Much of what we take for innovation is a game of language. This is a central claim in The Innovation Delusion, a 2020 book by two historians, Lee Vinsel and Andrew L. Russel, on our obsession with everything that is new. They make a distinction between the actual innovation, a “process of introducing new things to society”, and innovation-speak. Innovation-speak turns innovation into a hyped-up end in itself, equates technological innovation with inevitable progress, and offers it as a solution for all the problems of the world.
It is clear, Vinsel and Russel say, that new technologies have played a significant role in economic and social change. But it’s equally clear to them that some of the greatest social advancements of the past 200 years have had little to do with technology. In other words, the bus is not the reason why Rosa Parks is a prominent figure for “American innovation”.
The Innovation Delusion was a good companion to my visit at The Henry Ford in another sense as well. The authors claim that because innovation-speak is so prominent – because we over-value the new – we forget the importance of maintenance and care in our everyday lives.

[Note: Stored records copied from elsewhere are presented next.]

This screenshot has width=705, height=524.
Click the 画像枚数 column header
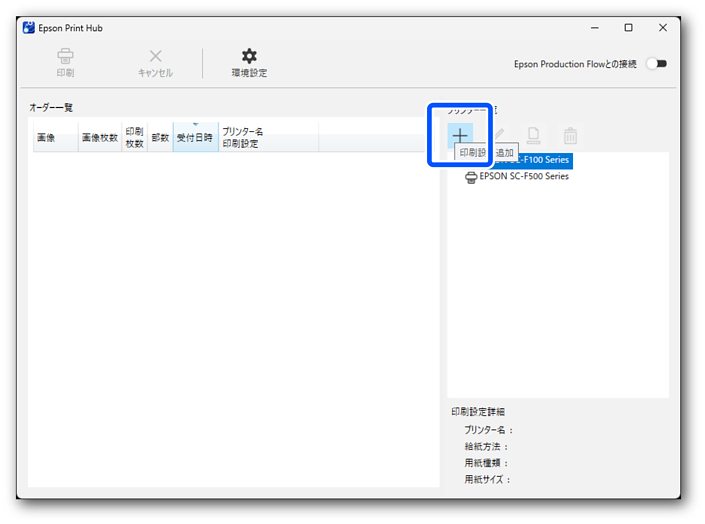(x=100, y=138)
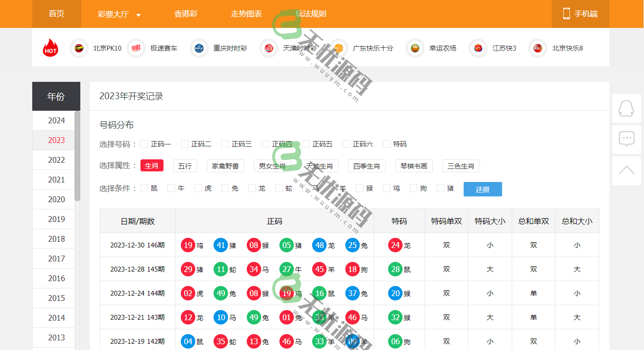The width and height of the screenshot is (644, 350).
Task: Open the 北京快乐8 icon
Action: point(538,48)
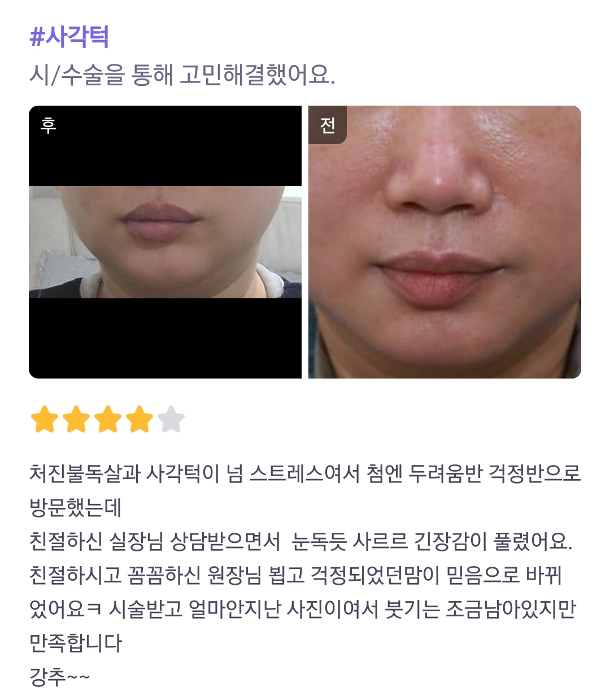Click review line starting 친절하신 실장님
Image resolution: width=610 pixels, height=700 pixels.
300,541
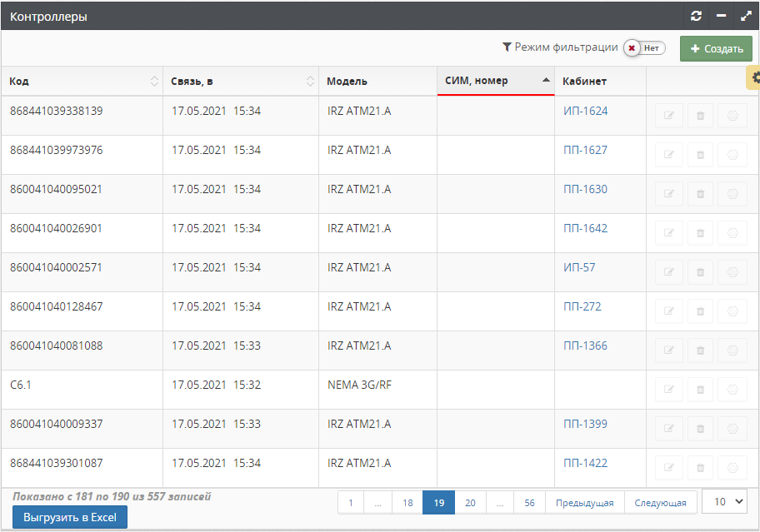This screenshot has height=532, width=760.
Task: Open the rows-per-page dropdown showing 10
Action: tap(724, 501)
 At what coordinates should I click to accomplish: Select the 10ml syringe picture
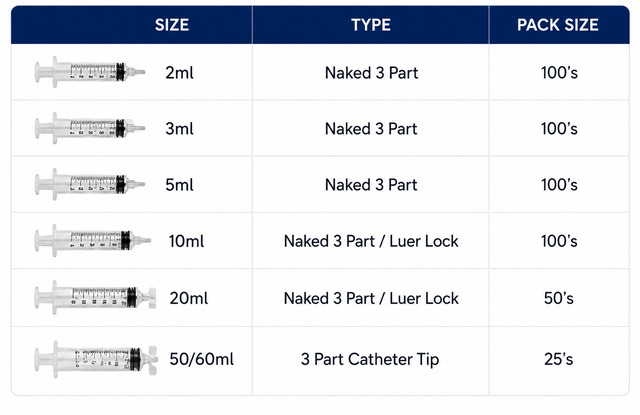pyautogui.click(x=93, y=240)
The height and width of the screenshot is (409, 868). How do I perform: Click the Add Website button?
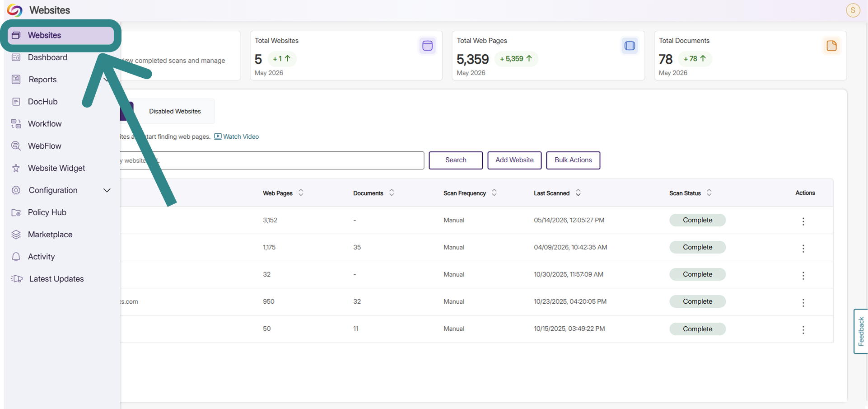[514, 160]
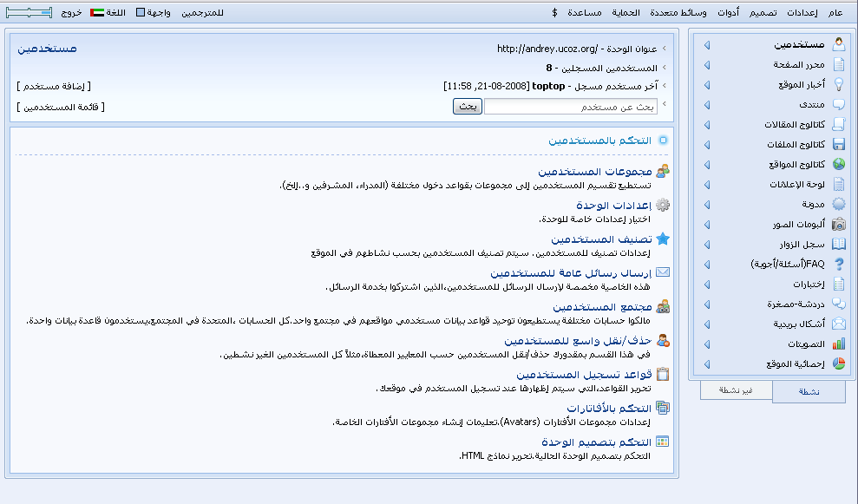The image size is (858, 504).
Task: Open Photo Albums via camera icon
Action: tap(838, 224)
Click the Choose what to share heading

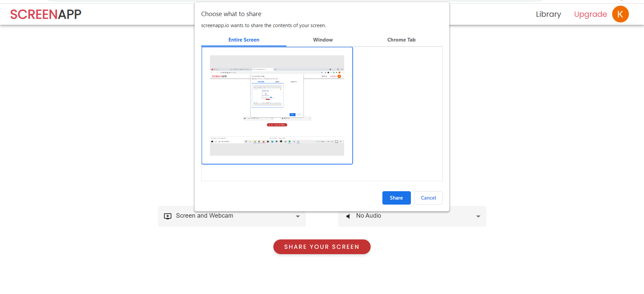[231, 14]
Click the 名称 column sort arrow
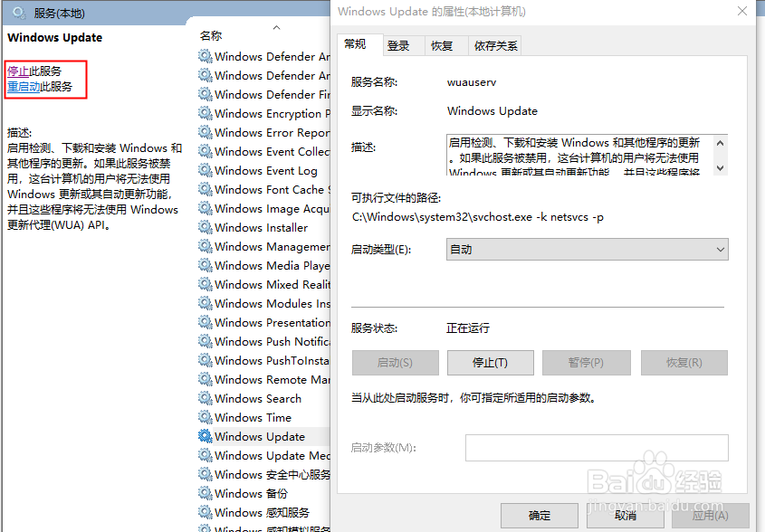 (x=276, y=28)
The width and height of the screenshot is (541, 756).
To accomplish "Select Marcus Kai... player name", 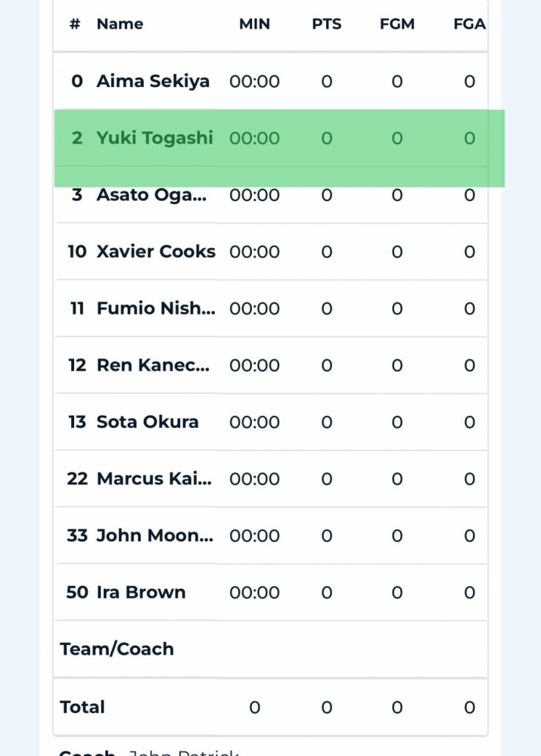I will (x=154, y=479).
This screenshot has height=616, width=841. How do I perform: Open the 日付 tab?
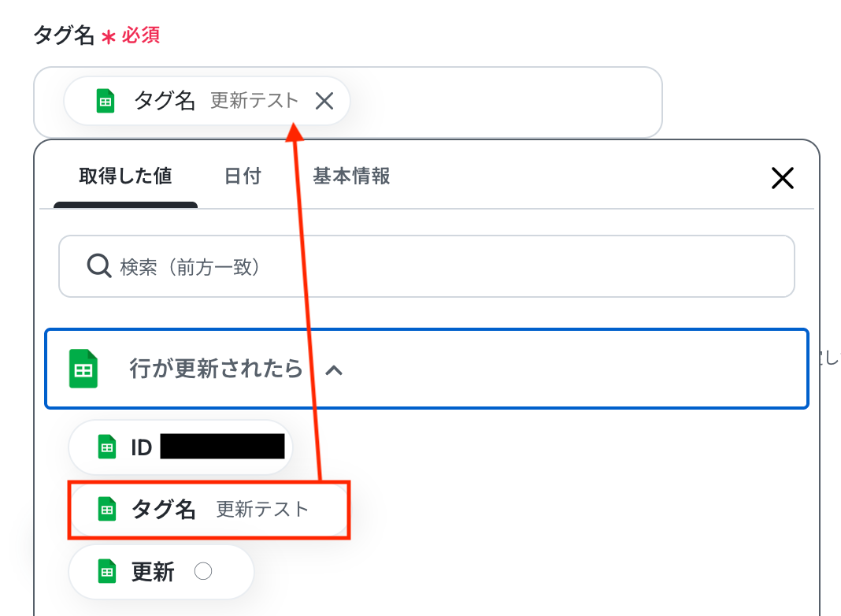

Bad maintenance leads to bad things, no matter if it’s a question of water pipes, bridges, or digital software – or history and cultural heritage. But because the work of maintenance is so under-valued and most often also underpaid, it keeps on going neglected. In contrast, the Henry Ford – like countless other museums around the world – does a remarkable job of maintenance and care, not only with its historical automobiles but also through its digital collections, research databases, and conservation services – and even its free educational materials for people like you and me wishing to take care of our family heirlooms and other important artifacts. Much of this maintenance is done by people with experts in the humanities.
In the language of innovation-speak, the humanities with their dusty books and interest in the past are derided as museal. Or they are accused of slowing things down with their textual nitpicking in a culture that values “moving fast and breaking things”. What I want to say with all of this is that both of these “faults” have practical value in terms of actual innovation.
That people trained in humanities don’t take things at face-value but have the tools and techniques to look under the hood (so to speak!) to see through jargon and whatever the current buzzwords are. And to be even more practical – in so far as the effectiveness of innovative solutions depend on mediation of meaning, any aspiring innovators better make sure that they have in their team someone trained in humanities who knows how that works.
What comes to understanding the past. its relation to the present, and how not to kill one or the other – that seems to me a central skill for example in the face of the global loss of biodiversity. Natural sciences and technology alone cannot solve the problem. Humanities – what some call conservation humanities – can bring transformative insights and constructive solutions to the maintenance of biodiversity through conservation policies and practices. In fact, contrary to its sometimes museal reputation, scholarship in the humanities, with its uncomfortable questions about commonly accepted truths and hidden agendas, has the best tools in town to challenge the status quo – in other words, to innovate.